Georges Bizet                          Symphony in C  (1855)
(Born 1838, Paris, France; died 1875, Bougival, France)

Most everyone is familiar with the story of child prodigy Wolfgang Amadeus Mozart, and his early death at the age of thirty-five.  Many are familiar with a similar tale when discussing the child prodigy, albeit far less prolific composer, Felix Mendelssohn, who died at the age of thirty-eight.  Few are aware that the French composer Georges Bizet, most famous for his opera Carmen, was also a child prodigy who died far too young, at the age of thirty-six.

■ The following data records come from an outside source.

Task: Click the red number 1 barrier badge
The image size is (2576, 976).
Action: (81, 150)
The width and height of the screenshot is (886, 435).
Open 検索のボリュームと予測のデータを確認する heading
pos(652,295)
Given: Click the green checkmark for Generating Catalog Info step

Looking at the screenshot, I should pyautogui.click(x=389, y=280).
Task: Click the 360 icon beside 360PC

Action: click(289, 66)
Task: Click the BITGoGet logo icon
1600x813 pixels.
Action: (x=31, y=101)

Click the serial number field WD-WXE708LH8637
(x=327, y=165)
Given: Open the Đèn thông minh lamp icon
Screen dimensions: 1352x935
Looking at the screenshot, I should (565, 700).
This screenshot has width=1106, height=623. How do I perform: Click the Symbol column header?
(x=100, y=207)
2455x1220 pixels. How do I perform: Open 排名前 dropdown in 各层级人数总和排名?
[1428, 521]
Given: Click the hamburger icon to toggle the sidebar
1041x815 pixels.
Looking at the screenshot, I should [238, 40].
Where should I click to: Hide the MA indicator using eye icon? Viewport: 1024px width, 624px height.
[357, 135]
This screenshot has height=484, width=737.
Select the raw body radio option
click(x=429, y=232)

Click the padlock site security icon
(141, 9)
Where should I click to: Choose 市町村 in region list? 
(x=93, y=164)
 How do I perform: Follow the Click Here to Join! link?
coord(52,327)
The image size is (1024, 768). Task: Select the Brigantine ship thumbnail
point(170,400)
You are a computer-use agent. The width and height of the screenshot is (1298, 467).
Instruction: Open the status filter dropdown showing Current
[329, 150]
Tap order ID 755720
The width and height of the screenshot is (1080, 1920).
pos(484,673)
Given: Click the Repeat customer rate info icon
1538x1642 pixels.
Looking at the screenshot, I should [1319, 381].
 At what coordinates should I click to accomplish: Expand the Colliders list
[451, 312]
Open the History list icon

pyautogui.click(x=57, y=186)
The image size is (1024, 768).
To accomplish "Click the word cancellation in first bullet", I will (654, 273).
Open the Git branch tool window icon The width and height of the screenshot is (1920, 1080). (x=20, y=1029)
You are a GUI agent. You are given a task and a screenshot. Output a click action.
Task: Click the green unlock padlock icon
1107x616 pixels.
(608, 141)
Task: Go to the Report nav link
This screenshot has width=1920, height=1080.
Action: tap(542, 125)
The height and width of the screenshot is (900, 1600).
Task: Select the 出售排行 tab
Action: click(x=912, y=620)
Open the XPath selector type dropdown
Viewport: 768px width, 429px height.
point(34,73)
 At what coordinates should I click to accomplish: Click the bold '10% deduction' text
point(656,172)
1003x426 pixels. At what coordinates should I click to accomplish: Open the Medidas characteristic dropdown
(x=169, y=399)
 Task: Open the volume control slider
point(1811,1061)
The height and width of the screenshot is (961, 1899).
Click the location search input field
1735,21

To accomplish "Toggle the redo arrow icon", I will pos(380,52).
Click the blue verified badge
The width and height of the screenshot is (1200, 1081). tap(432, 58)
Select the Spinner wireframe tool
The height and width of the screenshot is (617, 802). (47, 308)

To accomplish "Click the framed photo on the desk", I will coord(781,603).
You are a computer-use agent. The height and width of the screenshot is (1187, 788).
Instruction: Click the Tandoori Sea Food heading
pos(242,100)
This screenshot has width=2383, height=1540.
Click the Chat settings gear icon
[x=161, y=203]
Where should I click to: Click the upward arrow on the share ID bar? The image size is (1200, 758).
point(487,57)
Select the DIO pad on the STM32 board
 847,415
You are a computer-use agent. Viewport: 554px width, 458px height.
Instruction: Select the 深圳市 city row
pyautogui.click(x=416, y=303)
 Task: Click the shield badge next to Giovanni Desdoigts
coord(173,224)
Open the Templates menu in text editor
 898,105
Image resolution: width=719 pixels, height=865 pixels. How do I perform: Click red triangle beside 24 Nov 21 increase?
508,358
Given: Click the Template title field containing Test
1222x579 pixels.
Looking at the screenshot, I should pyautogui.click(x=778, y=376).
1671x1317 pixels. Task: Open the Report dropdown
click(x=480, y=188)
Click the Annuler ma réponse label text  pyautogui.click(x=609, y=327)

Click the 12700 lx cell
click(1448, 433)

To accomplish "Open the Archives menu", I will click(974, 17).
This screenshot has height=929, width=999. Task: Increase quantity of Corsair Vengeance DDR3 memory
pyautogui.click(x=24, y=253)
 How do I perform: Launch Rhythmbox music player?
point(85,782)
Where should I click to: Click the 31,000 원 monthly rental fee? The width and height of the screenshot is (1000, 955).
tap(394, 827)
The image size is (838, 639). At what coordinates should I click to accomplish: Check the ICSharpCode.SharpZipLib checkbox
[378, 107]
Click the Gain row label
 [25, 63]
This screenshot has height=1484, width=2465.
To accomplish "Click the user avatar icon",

Bizet was born to musician parents and showed musical prowess at an early age.  He was admitted to the Paris Conservatoire at the tender age of nine, and wrote his first symphony, the Symphony in C, at the age of seventeen.  The Symphony in C was most likely a student assignment while the young composer was studying at the Paris Conservatoire.  It was never published nor performed in Bizet’s lifetime; in fact, no one knew it existed until nearly eighty years later, in 1933, when it was discovered in the Conservatoire’s archives by musicologist Jean Chantavoine.  Bizet’s biographer, Douglas Charles Parker, took the work to the conductor Felix Weingartner who recognized it as a remarkably mature and well-written symphony, and conducted its premiere in Basel, Switzerland in 1933.  It has remained a mainstay in the repertoire ever since.

Why Bizet never mentioned this work in any of his letters, nor tried to have it published and performed, is a matter of speculation.  The most widely believed theory is that as a student of the French composer Charles Gounod at the Paris Conservatoire, Bizet was influenced by Gounod’s Symphony No. 1, which premiered earlier in 1855.  So influenced, that he perhaps copied several of the elements of Gounod’s work.  Not literal note-for-note copying, but stylistic and architectural elements of Gounod’s Symphony are also found in Bizet’s Symphony in C.  During Bizet’s lifetime Gounod was the far more successful and famous of the two; therefore, for Bizet to publish his first symphony which was written soon after Gounod’s, while he was his pupil, and containing several of the same structural elements of Gounod’s work, could perhaps damage Bizet’s reputation as a composer.

The Symphony in C is written in the traditional four-movement symphonic paradigm and is most beloved for its beautiful melodies, rich orchestration, and elegant charm.